I eat anything that isn't a dead carcass or a secretion from a dead carcass. Anything that wasn't once a tortured sentient being that was brutally killed for my ice cream. I eat lots of things, but I tend to stay away from things that if when over-fished could destroy the very ocean that we need to survive.The same things as you, but without the blood and flesh and death.
I eat fruit and nuts and vegetables. Yes, I know I need protein, but thanks for caring. I got it covered. I eat food that never walked or thought or dreamed or felt pain. I eat food that I couldn't pet or love. I eat food without eyes or lungs or hearts or brains. I eat food without a family, food that never snuggled or showed affection. I eat food that was not tortured. I eat food without violence.
I could write a massive essay justifying my thinking, but I would rather keep it simple. I choose to be vegan, because it is part of my practice. It is part of my journey toward peace. Because I am ready, and for me, right now it makes sense.
I find the notion of eating flesh grotesque. For years, dairy and eggs were okay, but as time passes the very idea of milk is becoming pretty gross. So please don't worry about me. Don't make a big deal every time we eat. Don't think I am missing out. Don't pity me. I know what I am doing and I am happy.
I choose not to eat dead things. That is all. Choice is the key. People act as if this decision has somehow been inflicted upon me. That if I just thought clearly and came to my senses I could escape this terrible fate, but I do not feel deprived. I feel empowered. Every time, I choose life over death, I enjoy my food that much more.

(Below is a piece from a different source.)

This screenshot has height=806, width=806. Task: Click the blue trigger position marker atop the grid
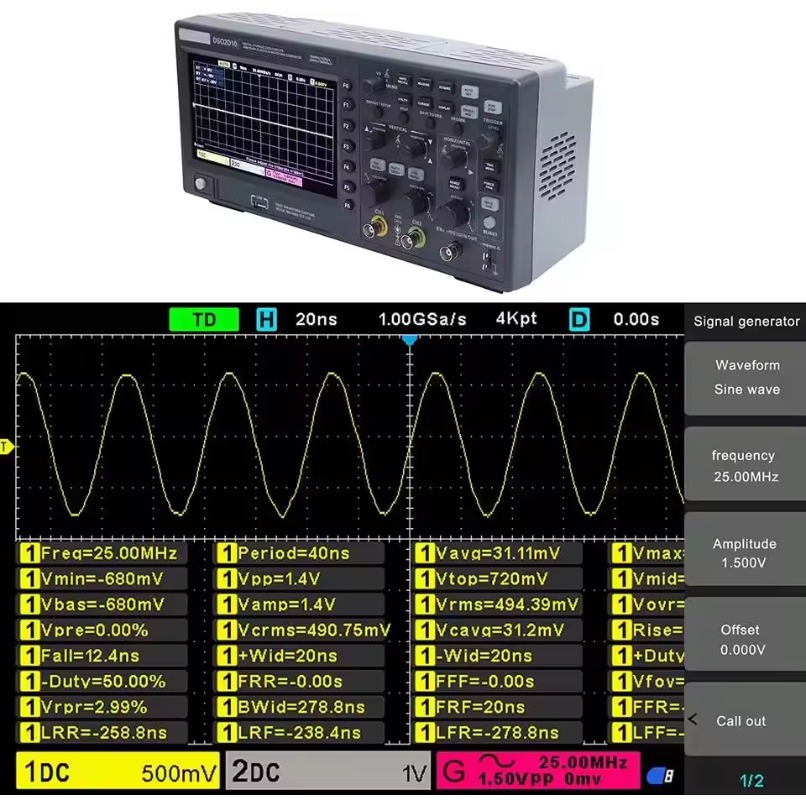click(408, 341)
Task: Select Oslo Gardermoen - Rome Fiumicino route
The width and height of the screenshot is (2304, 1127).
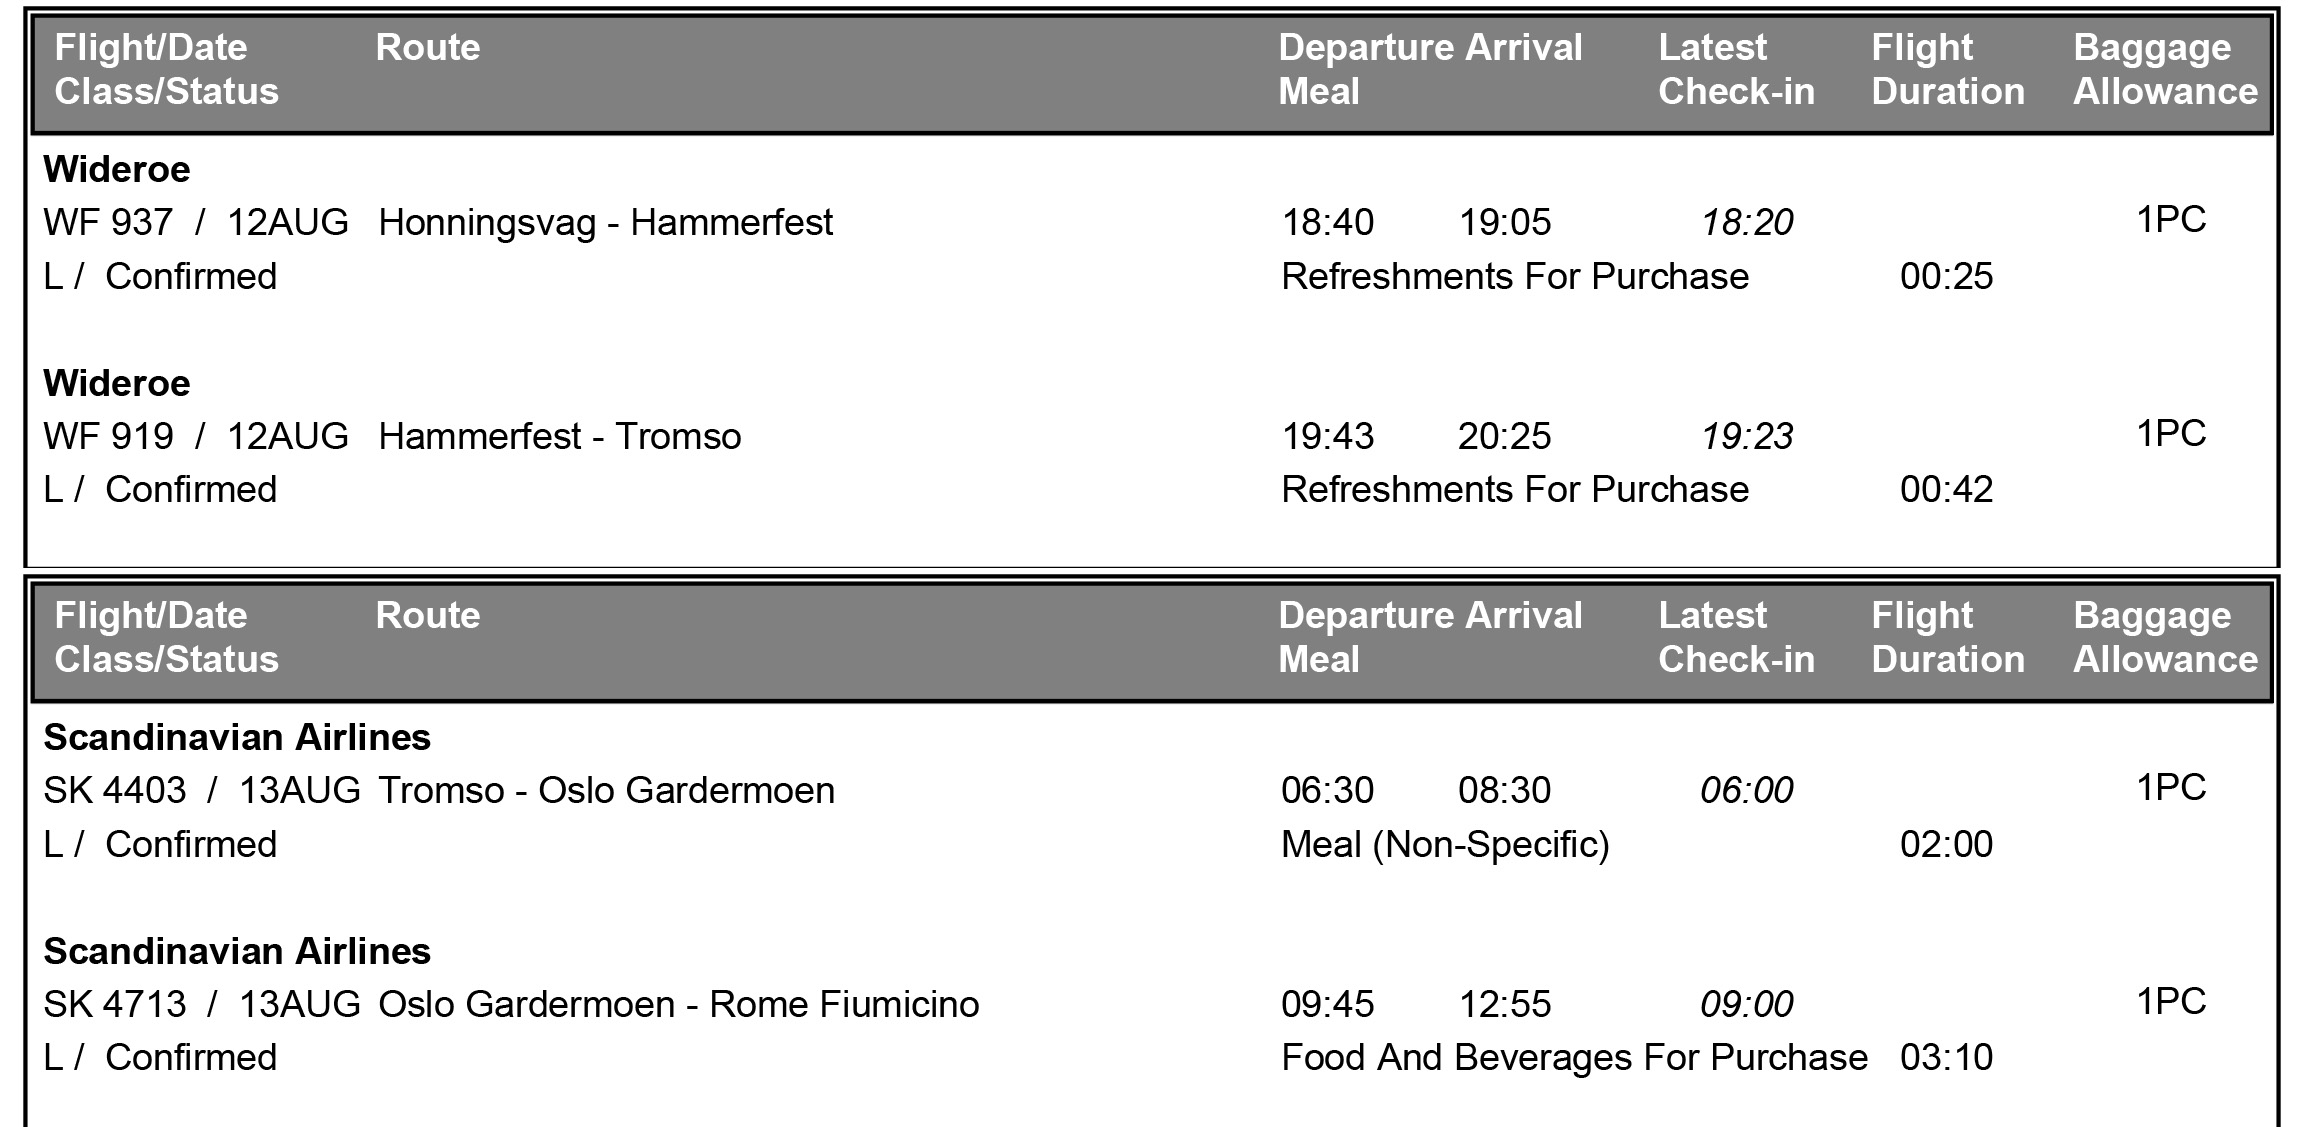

What's more my choices are not some hidden indictment toward you. I do not secretly think less of you because you are not vegan. You are on your path and you are making your choices.
Here is some advice, when you are talking to your vegan friends. Leave them alone. They have thought long and hard about their dietary choices and chosen not to eat that bacon because they do not want it. It is okay for you to love it, but remember no amount of professed love for pork is going to change our mind. You enjoy your food and let us enjoy theirs.